Some say that the governor’s race is a done deal. Not so
fast. There are some interesting and perplexing trends and circumstances
that will decide exactly who is going to lead our state. Let’s
consider some of them.
--Republican Doug Forrester better figure out fast how to get out
from under the avalanche of negative public opinion directed at
President George Bush in the aftermath of Hurricane Katrina. The
president’s popularity nationally is at an all time low and
in New Jersey, it’s even worse. Even though Bush recently
said he was “responsible” for the failure of the feds
in the aftermath of Katrina, it may be too little too late. Voters
are peeved and Republicans like Forrester who are running for high
profile office are taking the brunt of it.

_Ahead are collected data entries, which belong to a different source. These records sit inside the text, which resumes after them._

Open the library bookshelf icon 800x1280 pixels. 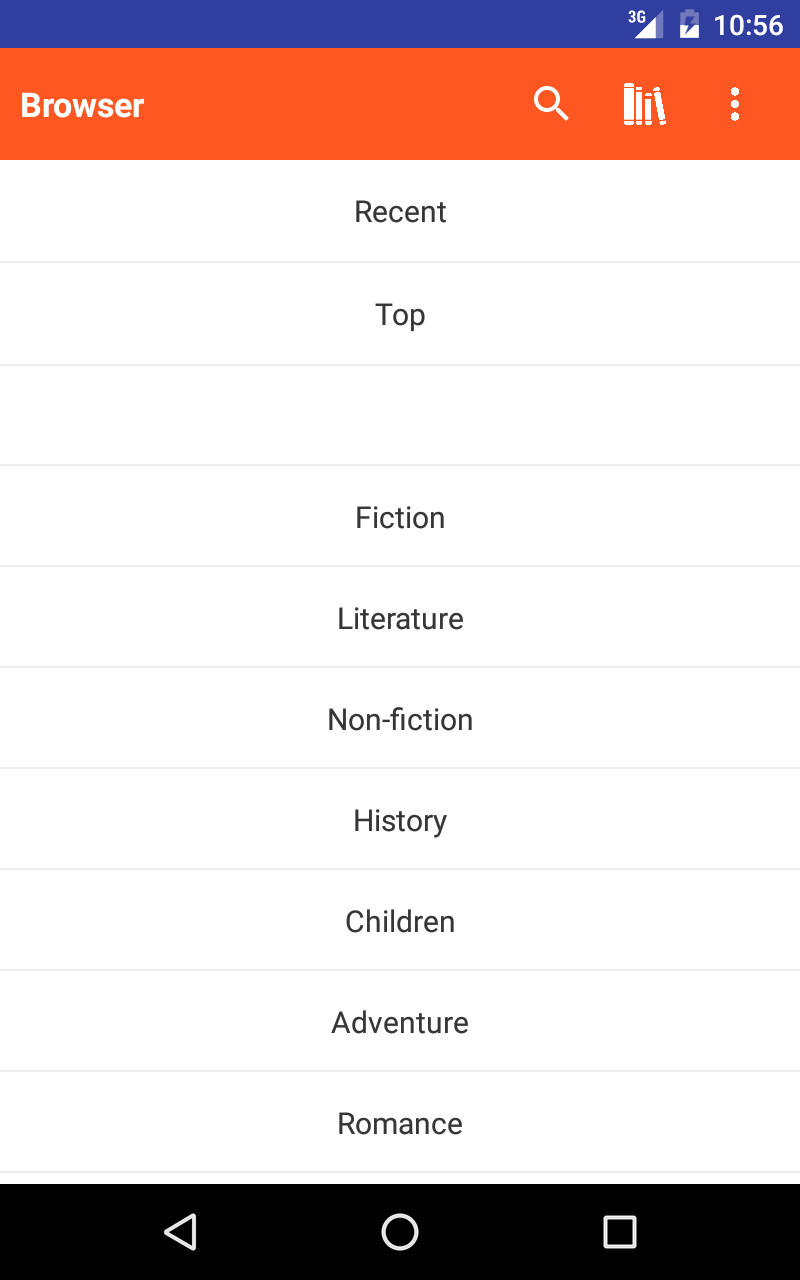[644, 104]
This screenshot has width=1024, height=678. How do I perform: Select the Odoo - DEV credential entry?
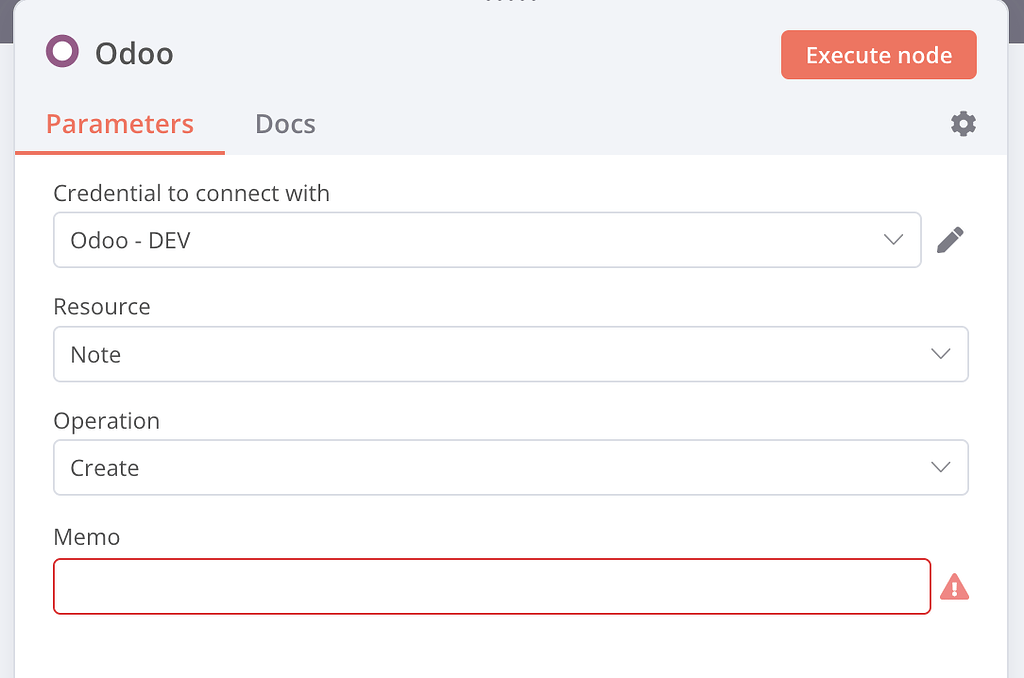coord(130,240)
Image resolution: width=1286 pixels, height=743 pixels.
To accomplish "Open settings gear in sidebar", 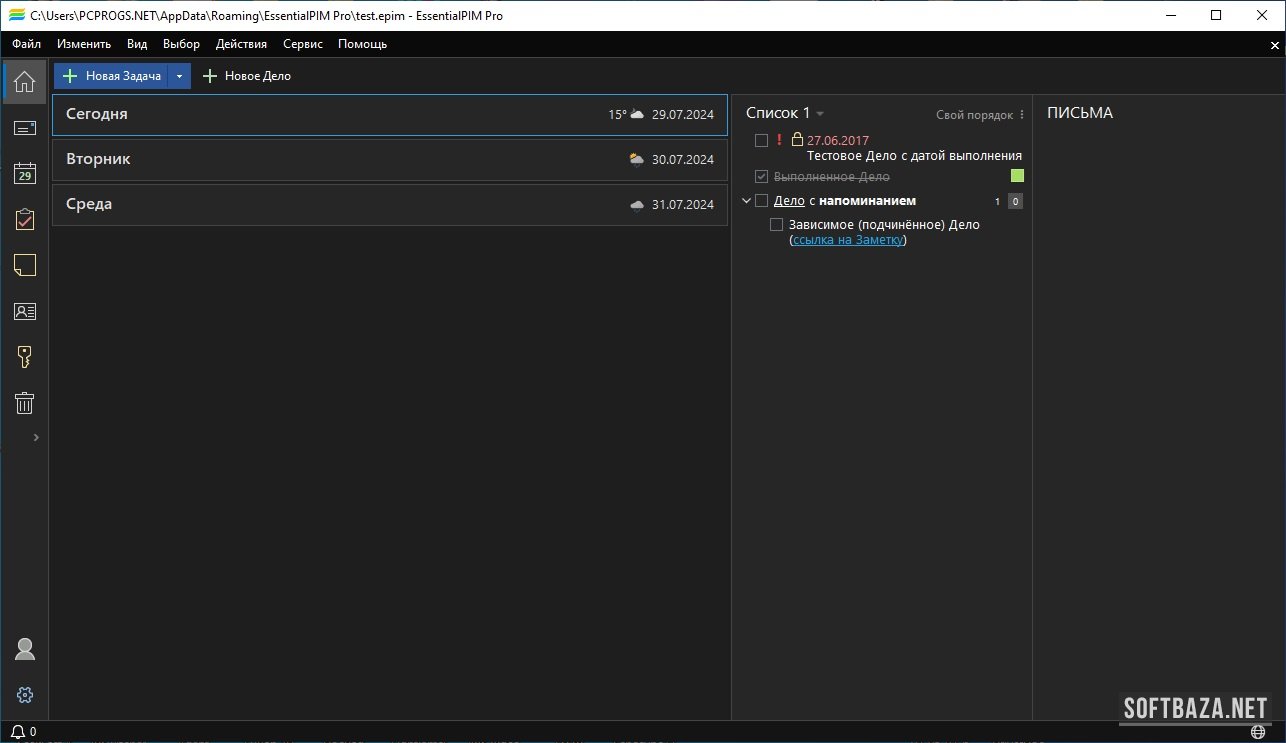I will (x=25, y=695).
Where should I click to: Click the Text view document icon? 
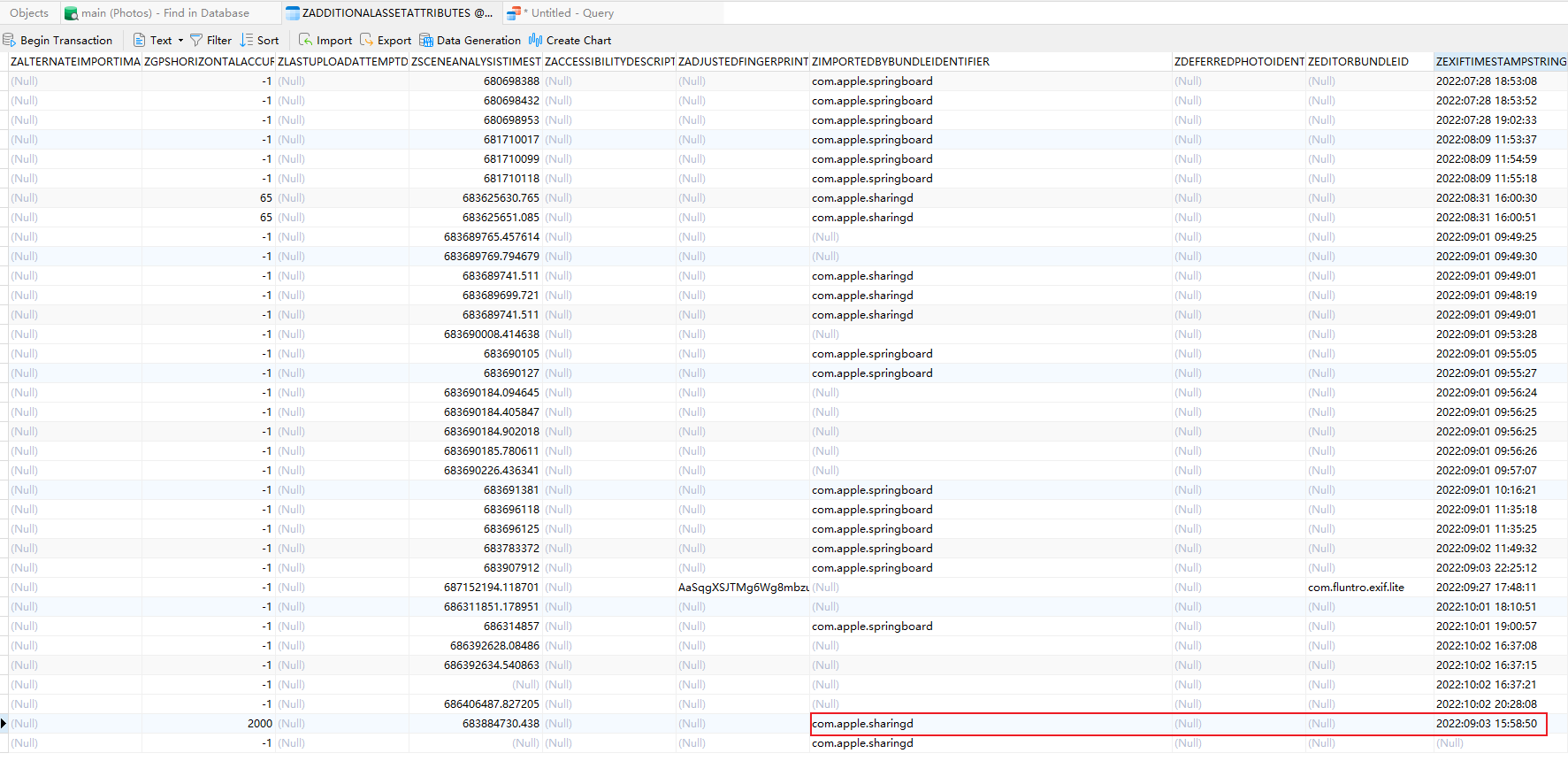coord(140,41)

--Forrester has said the feds screwed up and recently told a group
of New Jersey black ministers that those who are poor and black
in New Orleans are disproportionately affected. I’m not sure
if that’s enough. Forrester has to go for broke and really
blast the administration on this one, even though it’s risky.
He needs to be as forceful on this issue and distancing himself
from the president as he is about fighting what he calls the “culture
of corruption” in New Jersey’s state government. But
Forrester is in a pickle. He still wants to bring in big Republican
names to campaign for him and raise money against Democrat US Senator
Jon Corzine. To do that, he may need the stamp of approval from
the Bush White House. But at this point, Forrester needs New Jersey
voters more, particularly independents and undecideds. Big name
Republican honchos aren’t going to get that done. A clean
Forrester break from the White House may seem unlikely, but it’s
Doug Forrester’s best bet.
--In spite of recent polls showing Corzine running 20 points ahead
of Forrester, this race is not over. The Star-Ledger/Eagleton Rutgers
poll shows that 42% of respondents who offered a candidate preference
said they might change their minds before November 8. If Jon Corzine
makes a huge gaff on the campaign trail, says something incredibly
stupid or something really embarrassing comes out about his past
(be it fair game or not) this race could turn around.

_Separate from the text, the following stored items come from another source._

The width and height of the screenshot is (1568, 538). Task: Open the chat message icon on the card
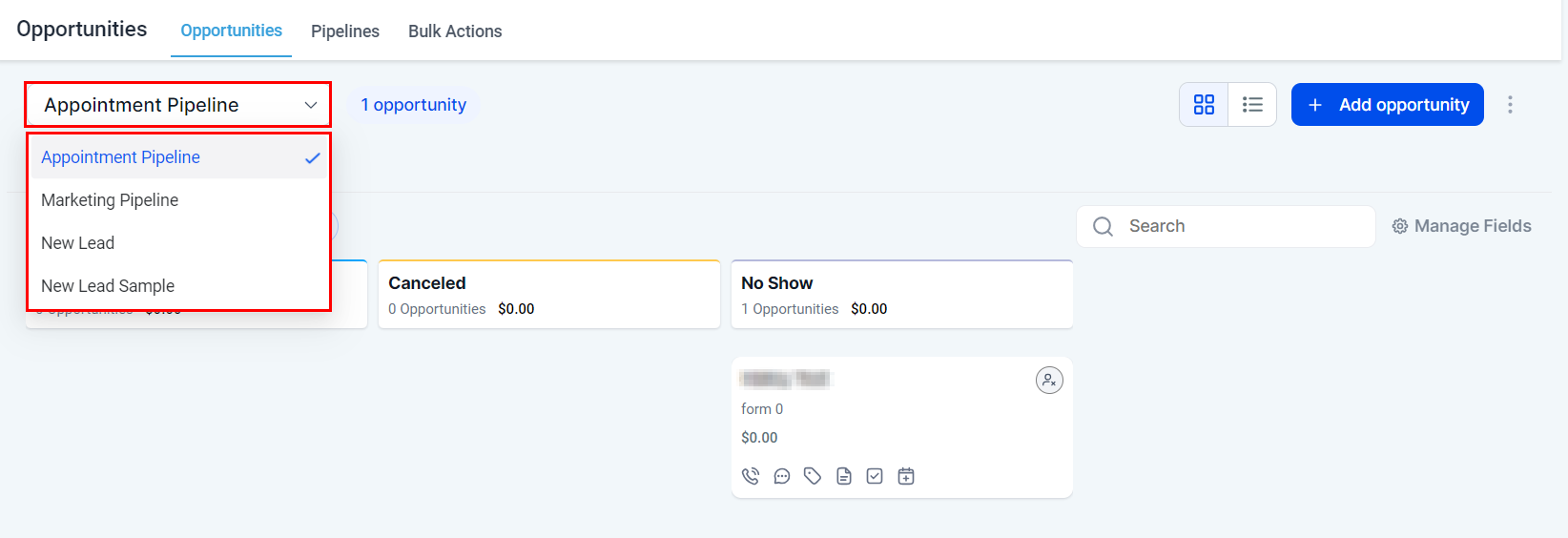(x=782, y=476)
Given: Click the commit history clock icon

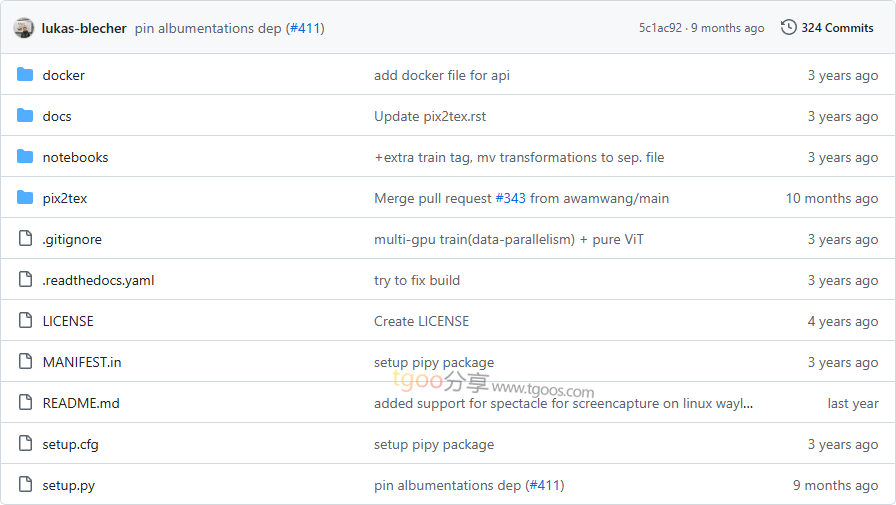Looking at the screenshot, I should point(788,28).
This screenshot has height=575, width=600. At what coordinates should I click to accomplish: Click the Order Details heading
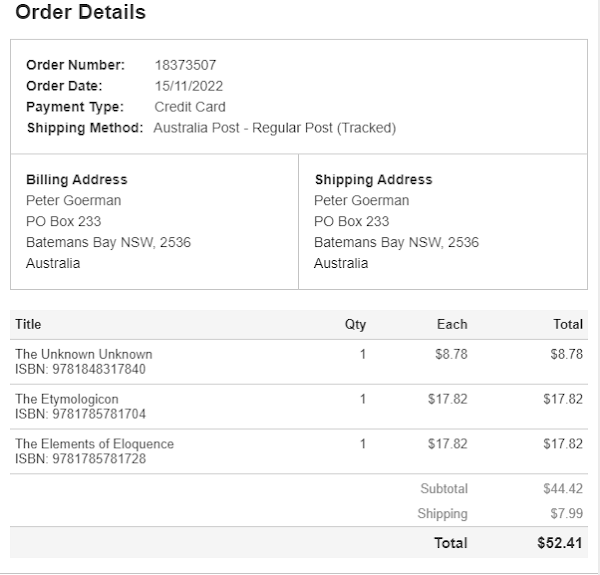[80, 13]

--But here’s the rub. New Jersey voters appear to be somewhat
immune or desensitized to supposedly “shocking” revelations
about political figures. That same Star-Ledger/Eagleton Rutgers
poll showed that most voters couldn’t care less that Jon Corzine
loaned his former girlfriend and state worker union leader Carla
Katz $470,000 (which he forgave). Most voters apparently felt it
was Corzine’s personal and private business. So if anything
is going to hurt Corzine, it’s going to have to be something
about his public record that voters find distasteful and damaging.
The Forrester folks better come up with something fast.
--Let’s talk about taxes. Both candidates say they will reduce
property taxes, but Forrester has a better slogan when he refers
to “30 and 3.” He recently explained to me in an interview
how he would reduce property taxes 30 percent over 3 years by cutting
state government waste, fraud and abuse. I’m not convinced
he can do it, because I think the property tax issue is a lot more
complicated than that and ultimately will require increasing some
other tax, such as the income tax, in order to pay the state government
contributions to public schools. Nonetheless, if Forrester can convince
enough voters in his TV spots and in upcoming debates that he is
the one to cut your property taxes, he might have a shot.
--Finally, the decision to add two non major party candidates to
the Forrester/Corzine debate is something that legally had to be
done, but will do nothing to help voters make the best decision
possible between the two major party candidates. It will only distract
and confuse and take valuable time away from Forrester and Corzine
engaging each other and citizens of the state. The FCC refers to
the inclusion of these other candidates as “equal time.”
Technically they are right, but practically some might see it as
“wasted time.” Either way, check your local listing
for these upcoming televised forums.
(Full disclosure. This fall, Emmy Award-winning anchor Steve Adubato
will moderate a special election series entitled “Democracy
Works: New Jersey at a Crossroads” that can be seen on Thirteen/WNET
New York, as well as on NJN-Public Television, CN8-The Comcast Network
and Cablevision. In the series, Adubato will conduct one-on-one
interviews with Corzine and Forrester, as well as in-depth citizen
focus groups with each candidate.
Steve Adubato, Ph.D. is a commentator, lecturer and former state
legislator. Dr. Adubato is also an Emmy Award-winning television
anchor and syndicated columnist.
He can be reached by fax (973) 509-1659 or e-mail him at firstname.lastname@example.org.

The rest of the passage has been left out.